Acquire equipment. You are much more likely to workout if you feel good while doing so. This means having some workout clothes that you feel comfortable wearing and a good pair of workout shoes. If you plan on doing a lot of mat work (such as yoga or core training on the floor), you may also want to invest in your own mat. Finally, don’t forget to carry a water bottle with you to stay hydrated! Purchase some flattering workout clothes at your local big box or department store. Visit a shoe store and consult with a rep about the best shoes for your needs.

Use a personal trainer. There is really no better way to get into shape than working with a personal trainer. A personal trainer will assess your fitness level and tailor a workout plan to meet your needs. They will also stay with you while you workout, providing encouragement and feedback. Personal training services can vary widely in terms of price. Look for affordable options in your area.

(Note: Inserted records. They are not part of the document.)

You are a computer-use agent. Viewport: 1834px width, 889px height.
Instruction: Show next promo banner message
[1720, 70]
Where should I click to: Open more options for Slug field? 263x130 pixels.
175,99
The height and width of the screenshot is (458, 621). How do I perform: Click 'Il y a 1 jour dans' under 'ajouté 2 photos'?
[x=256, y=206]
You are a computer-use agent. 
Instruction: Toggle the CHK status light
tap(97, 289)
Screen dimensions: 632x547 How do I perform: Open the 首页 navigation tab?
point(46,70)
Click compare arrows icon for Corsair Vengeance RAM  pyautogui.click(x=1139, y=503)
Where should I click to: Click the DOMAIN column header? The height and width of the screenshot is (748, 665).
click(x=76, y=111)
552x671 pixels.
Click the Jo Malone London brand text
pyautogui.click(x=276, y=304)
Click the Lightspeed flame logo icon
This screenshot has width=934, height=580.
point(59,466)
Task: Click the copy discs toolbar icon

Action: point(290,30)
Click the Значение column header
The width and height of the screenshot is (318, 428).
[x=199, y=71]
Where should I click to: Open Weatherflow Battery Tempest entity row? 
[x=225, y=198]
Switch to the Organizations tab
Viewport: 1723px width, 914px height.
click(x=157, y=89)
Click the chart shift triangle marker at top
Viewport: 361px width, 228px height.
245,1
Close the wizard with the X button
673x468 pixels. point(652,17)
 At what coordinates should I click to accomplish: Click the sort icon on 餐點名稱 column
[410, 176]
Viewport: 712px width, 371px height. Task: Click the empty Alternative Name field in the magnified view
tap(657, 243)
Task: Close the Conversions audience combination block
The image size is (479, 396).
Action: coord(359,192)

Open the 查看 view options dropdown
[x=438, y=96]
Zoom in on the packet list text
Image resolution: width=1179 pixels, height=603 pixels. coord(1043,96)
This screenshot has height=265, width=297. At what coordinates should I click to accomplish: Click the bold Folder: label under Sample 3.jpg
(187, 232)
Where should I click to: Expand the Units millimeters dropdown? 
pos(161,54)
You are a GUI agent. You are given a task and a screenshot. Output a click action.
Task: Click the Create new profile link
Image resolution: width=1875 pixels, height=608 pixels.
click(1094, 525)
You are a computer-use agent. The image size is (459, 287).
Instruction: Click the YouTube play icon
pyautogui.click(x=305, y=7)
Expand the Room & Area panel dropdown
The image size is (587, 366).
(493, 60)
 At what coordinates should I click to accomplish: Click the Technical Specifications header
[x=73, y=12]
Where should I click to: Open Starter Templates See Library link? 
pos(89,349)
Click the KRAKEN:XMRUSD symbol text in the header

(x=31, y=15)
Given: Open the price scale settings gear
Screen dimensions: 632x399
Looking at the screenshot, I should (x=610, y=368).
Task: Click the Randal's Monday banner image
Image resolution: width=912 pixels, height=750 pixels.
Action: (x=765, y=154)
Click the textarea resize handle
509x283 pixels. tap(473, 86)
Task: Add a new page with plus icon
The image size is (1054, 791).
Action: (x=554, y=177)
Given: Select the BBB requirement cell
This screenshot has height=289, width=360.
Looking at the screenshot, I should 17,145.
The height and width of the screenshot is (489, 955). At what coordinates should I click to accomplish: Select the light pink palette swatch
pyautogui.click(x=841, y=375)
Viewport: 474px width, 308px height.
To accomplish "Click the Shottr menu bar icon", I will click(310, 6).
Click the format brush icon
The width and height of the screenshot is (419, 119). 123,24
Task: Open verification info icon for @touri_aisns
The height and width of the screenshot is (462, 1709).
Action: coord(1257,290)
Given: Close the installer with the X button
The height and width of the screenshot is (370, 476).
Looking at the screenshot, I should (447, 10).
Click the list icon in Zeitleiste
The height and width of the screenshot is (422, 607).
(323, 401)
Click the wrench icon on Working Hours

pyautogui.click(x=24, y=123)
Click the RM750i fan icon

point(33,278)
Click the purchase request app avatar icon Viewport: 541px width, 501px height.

Research gyms and/or classes in your area. If you are interested doing some strength training, group fitness classes, or yoga classes you will need to find local gyms or studios that can accommodate you. Perform a basic internet search for gyms in your area. Visit the websites of various gyms to check prices and see what they offer. If you are looking for a specific class (such as yoga or water aerobics), search specifically for this. Trying something new, like yoga, is always safest in the presence of an instructor. Beware of gyms that force you into binding contracts. You will want to try different gyms/studios before committing to one for a whole year (or more). Many gyms/studios will allow you to try a class for free.

Create a schedule. Maintaining a consistent, long-term fitness routine is the path toward greater health. You can help cement this change by creating a workout schedule for yourself and sticking to it. Pencil your workouts into your schedule just like you would any other appointment or meeting. Even if your workout is just going for a walk around the block, put it on your schedule and protect this time for yourself.

Seek support. When you have support, you are far more likely to stay on track with your fitness routine. Try to find a fitness buddy who wants to embark on this journey with you. Another option is to find support through online forums. Social media sites like Mamavation (for mothers), twit2fit, Bookieboo, and many others offer opportunities to connect with people seeking similar goals.

Cultivating a Positive Mindset

Start from a place of self-compassion. It may seem counterintuitive, but before you even begin your fitness routine, cut yourself some slack. If you start your fitness routine from a place of guilt, you are more likely to fail. So instead of beating yourself up, start from a place of self-compassion. Every time you show up for a workout (even just walking for 15 minutes) be grateful and proud of yourself for taking baby steps toward change. If you make a mistake or skip a day, don’t sweat it. Just try to start again.

Avoid focusing on immediate results. Perhaps you are embarking on this fitness journey because you want to change the way you look. However, focusing on your clothing size, weight, or reflection are short-term, temporary motivators. Instead, focus on creating a lifestyle change that will bring you better health in the long-term. Avoid weighing or measuring for the first few weeks. Instead, try to focus only on how you feel. It may help to keep a health/exercise log. Each day, write down what activity you did. Also, write down how you slept, your mood, and how you felt physically.

Value consistency over intensity. Doing easy-to-moderate exercise every day will bring better, longer-lasting results that doing high-intensity exercise once in a while. Start a fitness routine that is easy enough for you to stick to! Establish fitness as part of your daily life. Eventually, you can push yourself harder to reach your goals, but for now, just work on getting into the groove.